I just can't take it. Pictures, like this one, send me into a spiral of despair and anger and terrible fear that this atrocity is happening and there is no apparent end to it in sight. How can this be happening? For the love of God, how can this be happening?

Every time I get an email forwarded to me with subject lines like, "Support our Troops! Watch This Video and Pass it On," I am filled with dread and my first instinct is to delete it. I don't want to spend the rest of my night in a dark cloud of despair. I don't want to be huddled over as waves of nausea and panic crash over my body. I don't want to see the Iraqi mother holding her dead child and be suddenly and terrifyingly transported into her world where it is me holding a lifeless Jack. But it is too late. In an instant, I am experiencing her horror and disbelief, her rage and fear, her sorrow and devastating grief. I feel it instantly, knowing that the grief of losing a child, in Iraq or in America, is exactly the same.
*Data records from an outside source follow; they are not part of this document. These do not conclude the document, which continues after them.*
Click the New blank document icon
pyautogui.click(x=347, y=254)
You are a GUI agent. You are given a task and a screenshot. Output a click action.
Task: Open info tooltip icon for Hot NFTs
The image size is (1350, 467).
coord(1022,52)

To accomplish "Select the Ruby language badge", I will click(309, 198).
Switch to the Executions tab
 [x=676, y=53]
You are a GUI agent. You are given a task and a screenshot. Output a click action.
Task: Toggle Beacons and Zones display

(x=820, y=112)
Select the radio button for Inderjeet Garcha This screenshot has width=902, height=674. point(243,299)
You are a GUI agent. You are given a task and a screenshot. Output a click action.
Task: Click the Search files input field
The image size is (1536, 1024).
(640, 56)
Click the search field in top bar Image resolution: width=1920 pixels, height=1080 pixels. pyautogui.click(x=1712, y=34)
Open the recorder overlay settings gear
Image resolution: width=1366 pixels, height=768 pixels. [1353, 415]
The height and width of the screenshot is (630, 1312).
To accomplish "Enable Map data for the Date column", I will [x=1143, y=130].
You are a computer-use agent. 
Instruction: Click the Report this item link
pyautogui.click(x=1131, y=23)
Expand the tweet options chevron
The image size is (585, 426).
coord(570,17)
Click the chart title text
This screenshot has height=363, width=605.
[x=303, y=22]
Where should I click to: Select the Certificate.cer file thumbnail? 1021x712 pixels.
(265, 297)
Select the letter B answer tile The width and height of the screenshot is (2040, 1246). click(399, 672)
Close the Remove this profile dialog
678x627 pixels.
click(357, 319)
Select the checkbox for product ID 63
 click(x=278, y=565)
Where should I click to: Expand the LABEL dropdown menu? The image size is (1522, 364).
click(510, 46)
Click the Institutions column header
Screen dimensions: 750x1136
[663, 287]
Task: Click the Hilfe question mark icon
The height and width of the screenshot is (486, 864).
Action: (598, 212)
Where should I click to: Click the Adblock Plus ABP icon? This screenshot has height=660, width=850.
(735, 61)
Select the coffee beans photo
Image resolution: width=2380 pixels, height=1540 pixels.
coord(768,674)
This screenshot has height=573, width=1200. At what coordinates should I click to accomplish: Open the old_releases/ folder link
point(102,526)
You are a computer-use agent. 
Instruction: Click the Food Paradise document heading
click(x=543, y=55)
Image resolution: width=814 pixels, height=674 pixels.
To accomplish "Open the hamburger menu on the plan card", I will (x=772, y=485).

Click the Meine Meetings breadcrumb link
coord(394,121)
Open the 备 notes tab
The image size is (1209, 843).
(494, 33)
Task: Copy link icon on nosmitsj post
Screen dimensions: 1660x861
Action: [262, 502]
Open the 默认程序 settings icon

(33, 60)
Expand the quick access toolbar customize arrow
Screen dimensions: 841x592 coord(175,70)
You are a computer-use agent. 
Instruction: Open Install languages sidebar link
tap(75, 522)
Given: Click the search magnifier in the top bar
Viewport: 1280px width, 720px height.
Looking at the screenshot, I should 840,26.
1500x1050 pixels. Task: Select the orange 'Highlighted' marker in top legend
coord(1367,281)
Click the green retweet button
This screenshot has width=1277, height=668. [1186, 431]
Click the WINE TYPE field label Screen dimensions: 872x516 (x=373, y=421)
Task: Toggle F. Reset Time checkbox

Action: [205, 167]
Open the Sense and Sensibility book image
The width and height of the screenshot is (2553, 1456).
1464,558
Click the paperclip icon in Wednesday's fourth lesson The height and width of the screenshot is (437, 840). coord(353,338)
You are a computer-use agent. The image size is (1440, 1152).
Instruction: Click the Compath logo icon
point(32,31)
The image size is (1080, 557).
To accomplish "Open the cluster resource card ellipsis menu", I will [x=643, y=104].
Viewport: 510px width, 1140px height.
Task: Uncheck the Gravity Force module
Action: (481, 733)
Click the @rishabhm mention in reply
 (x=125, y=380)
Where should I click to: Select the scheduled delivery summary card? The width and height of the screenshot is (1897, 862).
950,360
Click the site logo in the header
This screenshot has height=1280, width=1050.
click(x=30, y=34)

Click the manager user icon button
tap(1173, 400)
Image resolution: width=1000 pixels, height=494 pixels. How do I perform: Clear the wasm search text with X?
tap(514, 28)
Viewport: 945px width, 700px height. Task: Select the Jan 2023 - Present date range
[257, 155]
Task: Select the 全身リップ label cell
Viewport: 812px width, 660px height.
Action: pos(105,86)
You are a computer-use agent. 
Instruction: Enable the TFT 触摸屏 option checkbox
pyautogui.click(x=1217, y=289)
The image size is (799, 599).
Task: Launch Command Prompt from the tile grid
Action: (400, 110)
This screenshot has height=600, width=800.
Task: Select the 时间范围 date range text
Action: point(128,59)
It's because of her, and the thousands like her, that I open the emails and watch the videos. I watch to grieve with her, to honor the love that she had for the child that was here for so little time, to witness the loss of that which was the most valuable thing she had. I watch to honor the life that someone else didn't in the hopes that somehow this will ease the loss for her. I watch so that I can say to her, "I see your son. He was here and now he is gone. He was the most beautiful thing to ever grace this planet. I loved him, too." I watch to mourn with her because it is all I know to do.

I love you. I am with you. Peace. Be still.